Le Trésor américain va émettre des dizaines de milliards de dollars de nouvelles obligations cette semaine alors que la confiance des investisseurs est érodée.Les investisseurs montreront cette semaine s'ils font encore confiance à Donald Trump. Mardi, le Trésor vendra 58 milliards de dollars de bons à trois ans, suivis de 39 milliards de dollars de dette à 10 ans mercredi et de 22 milliards de dollars d'obligations à 30 ans jeudi. Autant de financements qui pourraient coûter très cher si les banques centrales de pays étrangers, les institutions financières privées et autres acheteurs de dettes se montraient frileux.
« Il y aura toujours des acheteurs de dette américaine car les banques et les fonds d'investissement ont besoin d'obligations dans leurs portefeuilles. Mais ces derniers pourraient demander des primes plus importantes pour financer les États-Unis», met en garde Christopher Dembik, économiste chez Pictet AM, interrogé par La Tribune.
Alors qu'ils stagnaient sous les 4 % en septembre dernier, les taux d'intérêt des obligations à 10 ans et à 30 ans menacent aujourd'hui de passer au-dessus de la symbolique barre des 5 %. Une hausse qui coûterait des milliards de dollars par an à l'État américain, embourbé dans une dette de 36 000 milliards de dollars. Or le remboursement des prêts représente déjà une fortune pour Washington. Selon le Bureau du budget du congrès, le paiement des intérêts lui coûtera la modique somme de 952 milliards de dollars en 2025... soit plus que le budget de l'armée.
Trump fait trembler les marchés
Comment la première puissance mondiale est arrivée dans un tel goulot d'étranglement financier ? « Les taux américains augmentent depuis 2019, mais Trump a vraiment été un accélérateur ces derniers mois en mettant en place sa guerre commerciale qui fait craindre une récession dans le pays », note John Plassard, analyste de marchés pour la banque Mirabaud.

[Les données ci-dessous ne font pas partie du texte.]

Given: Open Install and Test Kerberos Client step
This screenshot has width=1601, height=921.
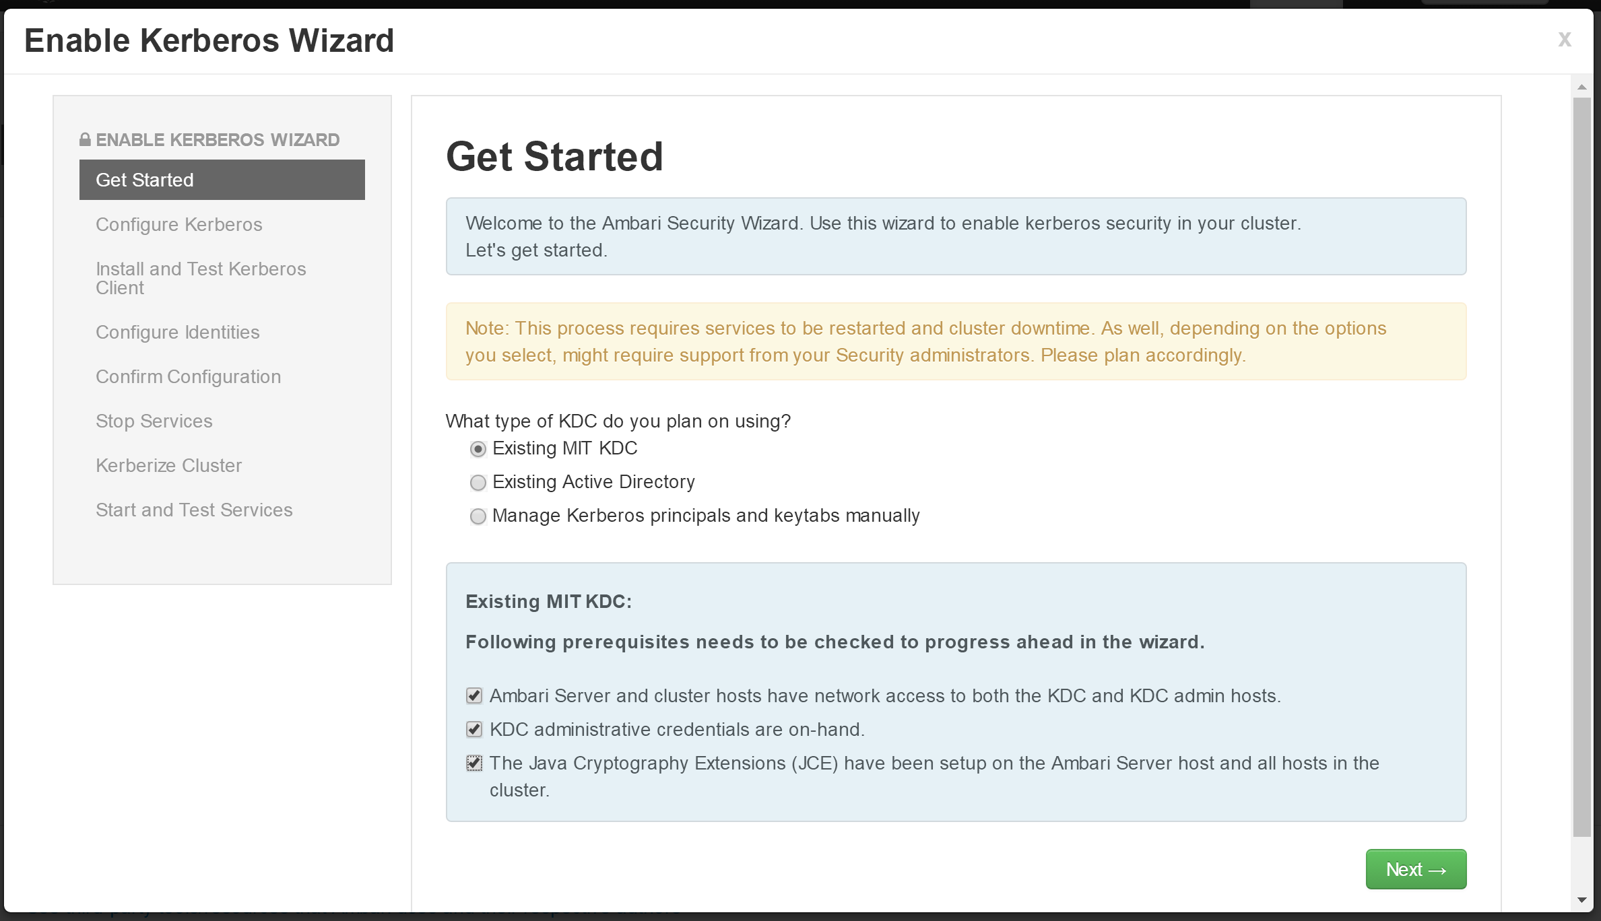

Une peur qui se fait de plus en plus palpable à l'approche de l'échéance du 9 juillet qui doit marquer la fin de la pause de 90 jours sur les droits de douane réciproques. Dans le même temps, le président américain a annoncé un projet de budget qui devrait augmenter la dette du pays de 2 400 milliards de dollars sur les 10 prochaines années au moment où Moody's a dégradé la notation du pays.